Divers in the Dominican Republic — Photo courtesy of DivingDominicanRepublic.com
Divers are still uncovering ship wrecks today, and sometimes they turn up in the most obvious of places. In 2007, the Quedagh Merchant was discovered in 10 feet of water, just 70 feet from Catalina Island, in the Dominican Republic. Divers (and snorkelers) can now have a chance to explore an actual pirate ship! The vessel was abandoned in 1669 by pirate Captain William Kidd as he fled to New York in an attempt to clear his name. (He was eventually hanged in London for piracy). The wreck was discovered virtually intact (not looted), and has now become a living undersea museum. The island also offers plenty of opportunities for wall dives, caves, other wrecks, and reef dives.
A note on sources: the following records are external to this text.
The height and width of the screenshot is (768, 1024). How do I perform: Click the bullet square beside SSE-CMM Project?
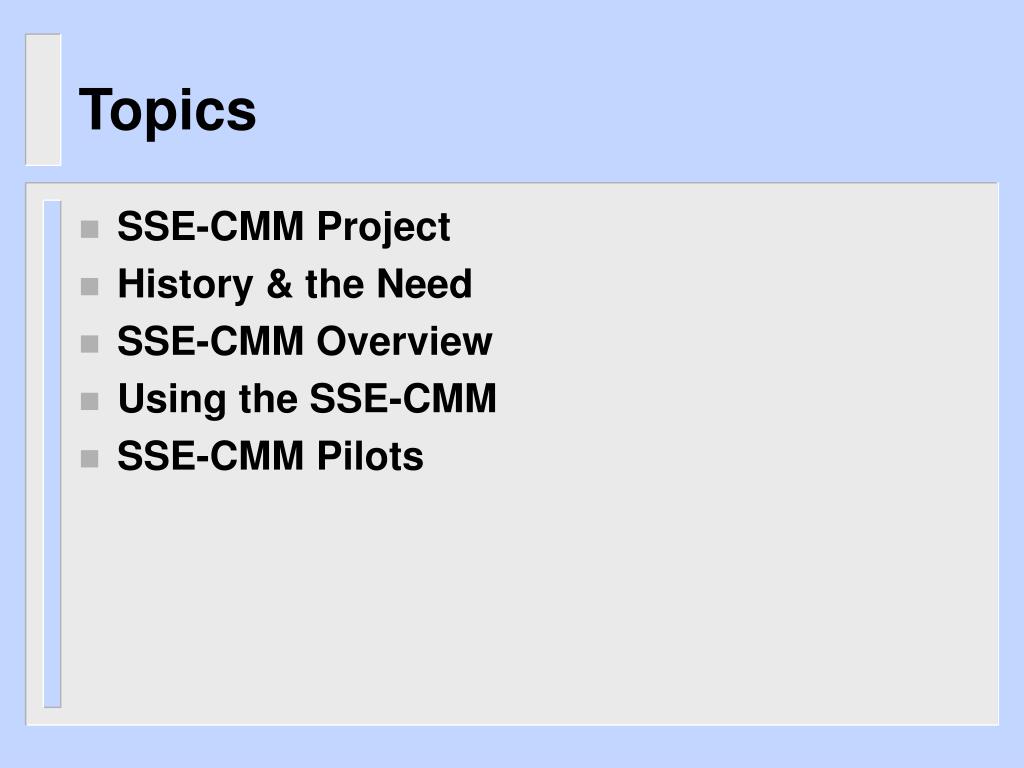pos(89,229)
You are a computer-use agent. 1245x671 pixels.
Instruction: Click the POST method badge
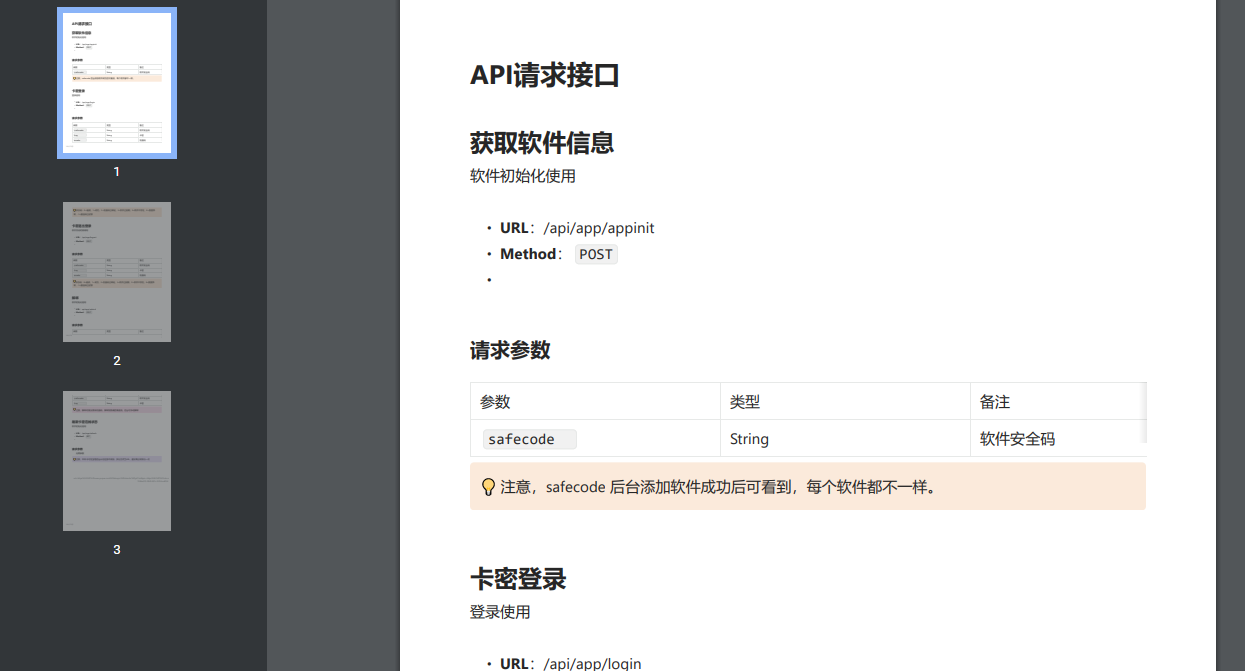595,254
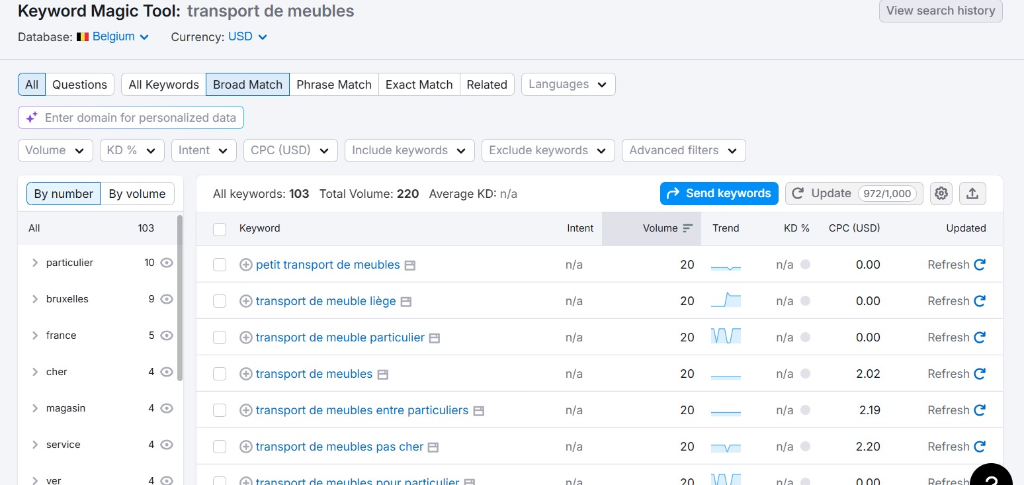Click View search history button
The height and width of the screenshot is (485, 1024).
coord(940,11)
A Green Turtle in Cozumel, Mexico — Photo courtesy of Cozumel-Mexico-Tours
Just off the coast of the Yucatan Pennisula rests Cozumel, a scuba divers dream and popular stop for cruise ships and honeymooners, but at one time the sparkling, romantic island was abandoned by the Spanish. After Hernán Cortéz destroyed much of the Cozumel's Mayan ruins, he left with his men and an epidemic of smallpox took its toll on the remaining population, leaving Cozumel virtually isolated. Many pirates took advantage of the island's abandonment and key location, but perhaps the most well known was Jean Lafitte, a French pirate whose life is hidden by a cloak of mystery. Today, the waters of Cozumel are ranked among the best dive sites because of the Great Maya Barrier Reef, the second largest reef system on the planet, and as a bonus, special snorkeling tours are available on a "pirate ship."
The Florida Keys
Pirates of the Schooner Wolf, Key West — Photo courtesy of The Schooner Wolf
Want to play pirate? Head to the Florida Keys. In Islamorada, the El Zorro ship offers pirate-themed cruises (costumes and all) and the Schooner Wolf in Key West can be chartered for a full day of pirate fun. The Dry Tortugas National Park, a series of islands off the coast of Key West used to be a hiding place for pirates, and is now home to hundreds of wrecks including the Nuestra Senora del Rosario, a Spanish galleon that went down in 1622. One easy dive is the Avanti, an iron-hauled sailing shop which lies in 20 feet of water near Loggerhead Key. If you have your own boat, talk with park rangers about the locations of some of the wrecks (however, they do keep some a secret). Once you return to the Key West and get your “land legs” established, head over to the Mel Fisher Museum. The famous treasure hunter displays gold doubloons, cannons, shackles, jewelry, pottery, and other authentic artifacts from salvaged ships.